Co-founded with the Morton Arboretum in 2014 the Chicago Region Trees Initiative (CRTI) harnessed the growing regional awareness of the importance of urban trees. CRTI has become an essential group in gathering leading organizations and agencies from across the seven-county metropolitan region to work together to build a healthier, more diverse, and more equitably distributed regional forest.
A healthy urban forest needs skilled professionals to manage and maintain it. Currently, the tree care industry is facing a shortage of trained workers, with a looming future need as urban forestry projects and awareness increase and many in the workforce retire. Building on years of experience training TreeKeepers and hiring and training seasonal Forestry Trainees, Openlands launched the first and currently only Department of Labor certified Arborist Apprenticeship Program in the state of Illinois in 2021. This three-year program aims to increase awareness of tree care and urban forestry as provides an entryway to a well-paying, rewarding career to more diverse audiences. The Apprenticeship utilizes paid classroom and on-the-job training where apprentices learn valuable skills in tree care and then apply them in real-world settings while receiving industry-standard credentials and certifications. Openlands hires and trains apprentices in the first year of the program, matching them with a tree care company to finish the final two years of the program and continue to learn and apply more specialized arboriculture techniques and skills. Qualified arborists, like the ones created in this program, are highly in-demand, and the successful training of new arborists creates a better environment for our trees.

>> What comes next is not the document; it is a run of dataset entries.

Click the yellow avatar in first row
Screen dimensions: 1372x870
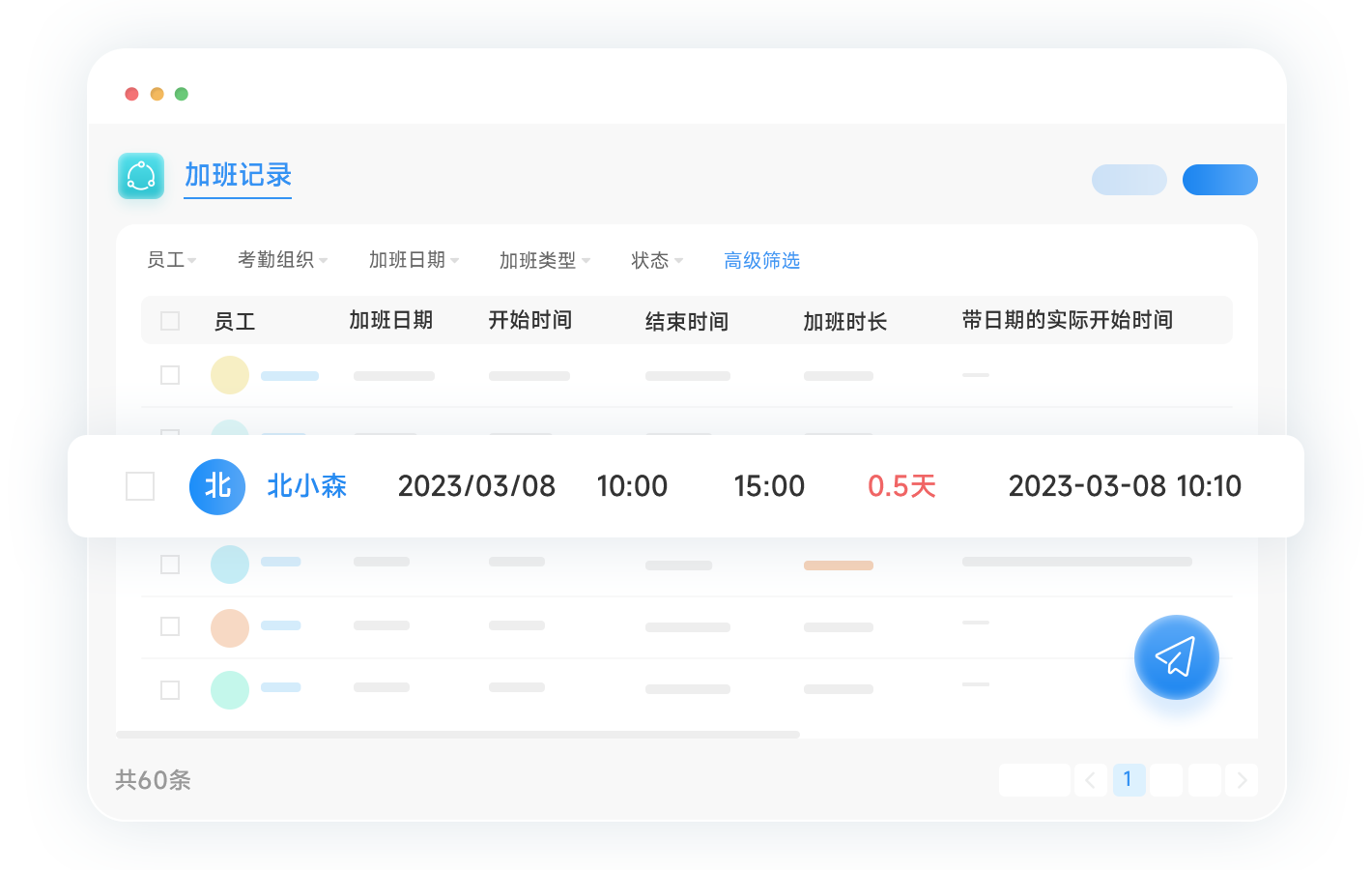click(x=230, y=375)
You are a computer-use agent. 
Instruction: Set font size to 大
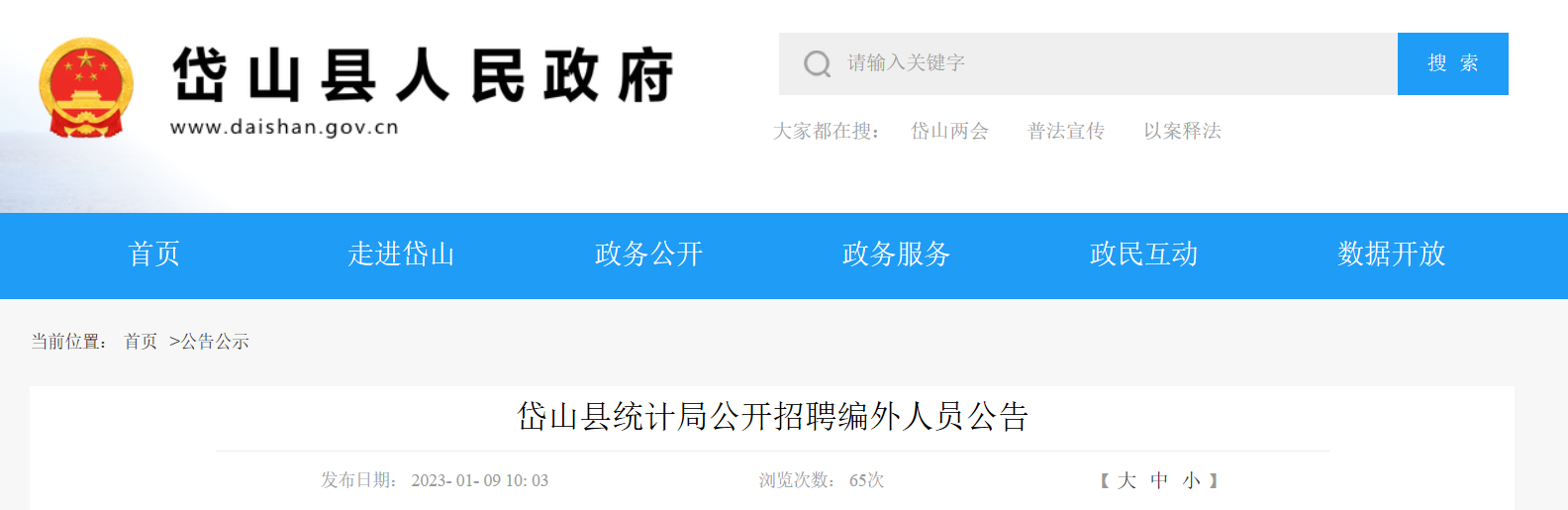(1127, 480)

After hearing from TreeKeepers and others about healthy public trees being removed, poorly trimmed, and damaged for several years, Openlands realized a comprehensive, science-based, and forward-looking solution was needed, instead of a patchwork response to these threats to the city’s trees. An ordinance to create an Urban Forestry Advisory Board (UFAB), which existed in numerous other cities in the country, was drafted. For several years, Openlands attempted to get this legislation passed without any real progress.
Realizing a more concerted effort was needed, a core group of Openlands Certified Arborists and Policy experts developed a strategy of having TreeKeepers and others contact their Alderpeople about the proposed UFAB ordinance. Ultimately, in June of 2021, the ordinance creating the Urban Forestry Advisory Board was passed by Chicago’s City Council by a vote of 49 – 0. Once again, the power and impact of TreeKeepers was demonstrated.
Over the course of our sixty-year history, Openlands has been dedicated to preserving and expanding Chicago’s urban tree canopy. Now more than ever, we understand the social, economic, environmental, and civic benefits of an engaged community and healthy urban forest. As we continue to face new climate realities, we understand that a healthy urban canopy is the most important nature-based solution to address climate change in our cities. Through community outreach, regional partnerships, professional training, and public education we make a concerted effort to encourage communities to be active participants and supporters of the trees where they live. Collective tree care benefits everyone in the community and Openlands will continue to provide nature-based solutions at all levels.